As early movers, Binarly and QuSecure are well-primed to succeed within this new CBOM market subsegment. However, beyond their role as pioneers in a fairly nascent subsegment, Binarly and QuSecure’s partnership is indicative of the approach needed to succeed in what is expected to become an increasingly competitive and crowded market space, as well as a key battleground for digital trust vendors. Vendors seeking to expand their offerings into this space should:

• Prioritize Ease of Integration: Migration to PQC is already complex for enterprises; thus, simplifying the integration of CBOM tools and other solutions is crucial to amplifying these tools’ impact. For example, QuProtect is available for purchase via direct outreach to QuSecure and through third-party partners including Accenture, Dell, Cisco, and Carahsoft. Further, following an announcement in June 2025, QuProtect is also available via federal acquisition channels provided by Carahsoft, including AWS Marketplace, SEWP V, ITES-SW2, and OMNIA Partners. Other vendors like IBM have presented CBOM tools to the Post-Quantum Cryptography Alliance (PQCA) under the Linux Foundation.
• Focus on Cultivating Brand Reputation: The CBOM market is immature, with the adoption cycle in the early phases. Finding a space in this growing subsegment relies heavily on having a trusted and reputable brand, particularly given the cryptographic depth at which CBOM vendors are operating. Engagement in strategic government and national partnerships is vital here, as is engagement with pertinent regulatory bodies per CBOM and SBOM standardization efforts.

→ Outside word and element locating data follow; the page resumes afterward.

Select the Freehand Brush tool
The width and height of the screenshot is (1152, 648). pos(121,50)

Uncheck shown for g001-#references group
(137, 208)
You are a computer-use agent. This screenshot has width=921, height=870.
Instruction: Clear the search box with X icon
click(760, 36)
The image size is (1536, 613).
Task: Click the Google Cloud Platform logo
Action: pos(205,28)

• Look Beyond Static and Internal Assets: QuSecure’s discovery capabilities enable it to look beyond static assets to determine what is being used for encryption within the communications channel; a critical functionality for enterprises looking to secure their assets against CRQCs. At the same time, Binarly’s cryptographic analysis delves deep into third-party components, beyond internal assets. This unique combination places Binarly and QuSecure’s solution out ahead of its competition, making it hard to rival and priming the two for continued success in the CBOM market.
• Cater to the Full Cryptographic Lifecycle Through Partnerships and Collaboration: Resource pressures and a lack of quantum expertise mean that enterprises require end-to-end solutions that assist their migration to quantum-secure systems from start to finish. Binarly and QuSecure’s partnership enables them to provide a comprehensive platform that includes not only the identification and discovery of assets, but also extends to remediation, offering a fully assisted transition to a quantum-safe system. Providing a CBOM is the first step, but if vendors want to expand their customer base, offering remediation based on the CBOM follows naturally. Acquiring additional capabilities via partnerships, acquisitions, and collaborations will help plug existing functionality gaps, enabling vendors to keep pace with the platformization trend across digital trust and drive their competitive positioning across the quantum tooling markets.
• Incorporate Business Context into Remediation Processes: QuSecure’s encryption hot-swapping functionality is a crucial remediation tool. Yet, to bolster the competitiveness of remediation capabilities further, vendors should focus on integrating the specific business context of a given enterprise into this process. The sensitivity of data protected, the use case for a given cryptographic asset, and the existence of potential in-line software mitigations or compensating controls are key context for a CBOM on the security side. However, the business impact of a potential breach or compromise of a cryptographic asset must be also communicated to decision makers. Providing a contextualized CBOM with remediation actions that consider the specific operational and financial consequences of potential cryptographic updates or changes will provide vendors with a strong competitive edge, boosting prospects for revenue generation in the CBOM space.